-- 課題の目標 --
脂質異常症の薬を扱った本文で、血液検査での脂質の区分として挙げられているものをすべて書き出してください。

-- 本文 --
8 各論3:体温(消化器系):肝胆膵(3)肝臓・代謝異常(2:高脂血症2)
「脂質が一度吸収されたらおしまい…」
なんてことはありませんね。
体内の脂質が
コレステロールにならないようにするお薬が
プラバスタチンナトリウム(メバロチン)。
https://www.kegg.jp/medicus-bin/japic_med?japic_code=00047960
脂質をコレステロールに変える
(誘導脂質に「へんし~ん!」させる)酵素を邪魔する薬です。
家族性高コレステロール血症にも効きますが、
妊婦・妊娠可能性のある人と授乳中の人には禁忌です。
これは同じ酵素に効く薬で動物実験の結果、
胎児生存率減少・骨格奇形が報告されているため。
乳汁移行も報告されていますね。
また、コレステロールが作られた後でも
胆汁酸の形にしてしまえば血中脂質は増えません。
それがプロブコール(シンレスタール)のお仕事。
https://www.kegg.jp/medicus-bin/japic_med?japic_code=00056264
ただ、こちらも妊婦・妊娠可能性のある人、授乳中の人には禁忌。
さらに重篤な不整脈のある人でも禁忌です。
コレステロールだけに注目してきましたが、
血中脂質は他にもありますよね。
例えば、中性脂肪
(TG:トリアシルグリセロール)も立派な血中脂質です。
念のため注意。
血液検査をすると脂質の区分には
「中性脂肪」と「コレステロール」の他に
「LDL」と「HDL」もありますね。
場合によっては、
これらを全部まとめて「総脂質」とすることもあります。
LDLとHDLは、脂質を運ぶ(運び屋)リポタンパク球。
生化学では、4種類のリポタンパク球の大きさと名前、
運ぶ物についてもおはなししましたよ。
よく「LDLを減らしましょう」、
「HDLを増やしましょう」と耳にしますが、
運び屋さんの増減は結果でしかありません。
細胞からコレステロールを肝臓に持ち帰る必要性が増えれば、
肝臓の作るHDLが増えます。
肝臓から細胞へとコレステロールを運ぶ必要性が増えれば、
肝臓の作るLDLが増えます。
運び屋さんの名前と運ぶ物、運ぶ方向の対応は確かに重要です。
だけど運び屋だけに注目してしまうと、
体の中で起きていることがよくわからなくなってしまいます。
少なくともここを呼んでいるみなさんは、
血中脂質のデータを見るときに勘違いしないでくださいね。

-- 提供情報 --
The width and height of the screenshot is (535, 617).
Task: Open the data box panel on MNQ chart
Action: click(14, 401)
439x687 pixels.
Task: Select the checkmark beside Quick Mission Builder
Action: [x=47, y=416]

-- 課題の解答 --
中性脂肪、コレステロール、LDL、HDL